Economía y criminalidad: ¿qué nos dicen los datos sobre la inmigración ilegal?

Desde hace algunos años, se viene alegando en Estados Unidos que la inmigración ilegal ha contribuido significativamente al aumento de la criminalidad. Muchos de estos se hacen en ocasiones con bases anecdóticas y su razonamiento sigue más o menos el siguiente esquema:

La inmigración ilegal contribuye a la criminalidad porque X cometió un crimen y X es inmigrante ilegal. X no hubiera cometido crimen alguno si se le hubiera … arrestado, devuelto a su lugar de origen, etc.

Aunque parte de este razonamiento es una perogrullada (e.g. “Que X era inmigrante ilegal y X cometió un crimen, por lo tanto sin inmigración ilegal no se hubiera cometido el crimen”) cuando se va al plano social y de política pública, no es así exactamente.

Muchos de los inmigrantes ilegales provienen o de países vilmente explotados por potencias económicas mundiales e industrializadas, producto de serios conflictos internos, o países víctimas de la extrema pobreza. Podríamos afirmar, sin temor a equivocarnos, que los inmigrantes ilegales en su mayoría no van a Estados Unidos “para cometer crímenes”. Al contrario, tienen ideales perfectamente nobles: mejorar su condición de vida y proveerle mejores recursos económicos para sus parientes, sea en el país donde desean vivir o siendo una fuente económica para aquellos de sus parientes que continúan viviendo en el país de origen.
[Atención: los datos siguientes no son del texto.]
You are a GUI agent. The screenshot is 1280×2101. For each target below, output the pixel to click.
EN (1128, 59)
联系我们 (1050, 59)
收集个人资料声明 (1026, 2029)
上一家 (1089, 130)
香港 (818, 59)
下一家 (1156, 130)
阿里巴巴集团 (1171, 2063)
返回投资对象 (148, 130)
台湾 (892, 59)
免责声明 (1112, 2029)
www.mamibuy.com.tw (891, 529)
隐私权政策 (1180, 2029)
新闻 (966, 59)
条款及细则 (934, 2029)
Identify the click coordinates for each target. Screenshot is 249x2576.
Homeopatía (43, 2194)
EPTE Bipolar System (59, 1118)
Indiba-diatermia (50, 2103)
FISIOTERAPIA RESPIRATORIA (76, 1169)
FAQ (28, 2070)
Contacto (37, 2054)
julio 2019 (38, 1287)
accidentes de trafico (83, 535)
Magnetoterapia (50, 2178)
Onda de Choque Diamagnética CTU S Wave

Una de las más grandes preocupaciones en torno la criminalidad es la del terrorismo. El mes pasado, el Presidente de Estados Unidos, Donald Trump, decidió emitir una orden ejecutiva para detener el viaje de provenientes de aquellos países que “fomentan el terrorismo”. La razón de ello, alega el Presidente, es la siguiente:

Numerous foreign-born individuals have been convicted or implicated in terrorism-related crimes since September 11, 2001, including foreign nationals who entered the United States after receiving visitor, student, or employment visas, or who entered through the United States refugee resettlement program. Deteriorating conditions in certain countries due to war, strife, disaster, and civil unrest increase the likelihood that terrorists will use any means possible to enter the United States. The United States must be vigilant during the visa-issuance process to ensure that those approved for admission do not intend to harm Americans and that they have no ties to terrorism.

Pres. Donald Trump

El Presidente de Estados Unidos, Donald Trump (Foto cortesía de Gage Skidmore, CC-BY-SA 2.0).

Aparentemente,  el Presidente Trump firma esta orden como “una reacción” al ataque de Orlando, aunque nos parece que es más bien una movida política dirigida al sector antinmigrante de los Estados Unidos.  Sin embargo, se le olvida por completo que el atacante era un ciudadano estadounidense con unos serios trastornos mentales y que aparentemente no tenía lazos con organización terrorista alguna. Se le olvida también que el CATO Institute, un think tank notoriamente conservador, llevó a cabo un análisis de riesgos en torno al terrorismo por parte de inmigrantes de dichos países y su conclusión es que aun si incluimos acontecimientos como los del 9/11 y otros, la probabilidad de dicho ataque por parte de los inmigrantes es de 1 en 3,609,709 al año.  Procede también a indicar lo siguiente:

For 30 of those 41 years, no Americans were killed on U.S. soil in terrorist attacks caused by foreigners or immigrants. Foreign-born terrorism is a hazard to American life, liberty, and private property, but it is manageable given the huge economic benefits of immigration and the small costs of terrorism.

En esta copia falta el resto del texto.